I never did make it to very late last night. I believe I crashed about five minutes after I posted and was asleep in five seconds, another headache threatening to undermine the night. Another inability to sleep for any length of time save for a few precious hours in Ben's arms.

Today was a fast day that became slow. The kids and I looked after house things and gardening this morning, then made some lunch and declared it to be kid-time. We went to a new coffee shop and treated overselves to chocolate biscotti (the kids) and iced coffee (Bridget) and then went back and loaded up on popsicles to go. When we arrived back home, Ruth gave me a makeover. I'm still sporting the white lipstick, green and blue eyeshadow, copious cheek glitter and headband she chose for me, plus the tiny fabric butterflies she clipped all through my hair.

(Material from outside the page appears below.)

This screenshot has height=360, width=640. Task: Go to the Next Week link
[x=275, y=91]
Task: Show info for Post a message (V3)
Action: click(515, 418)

After my big makeover, we went back outside and drew hearts and flowers and music notes all over the front walkway with Henry who freaked if we walked on any of the lines and then he decided it was too hot to be outside anymore and Ruth took her drawings to the shade of the veranda, and I still have an inch of my coffee left and my brain is finally at cruising altitude for the day. I haven't heard from Ben for over an hour so I'm hoping against hope that that means he's on the way home and we might be able to have a dinner that starts before eight at night or more than ten minutes to talk about the day.

I hope Ben is on the way. He really needs to see this eyeshadow. And the butterflies. I have a feeling I'll be picking them out of my hair for the rest of the summer. And twenty bucks says he'll happily be Ruth's next customer. He looks awfully cute with butterflies too.

Friday, 18 June 2010

Day Tripper (and God bless Peter).

Please excuse the mess. Just pointing out I'm not touching the absinthe. No way in hell, no. Also, someone managed to dig out all the mashups (covers? homages?) of the Beatles, Cheap Trick and Type-O Neg.

It's going to be a long, loud and awesome night.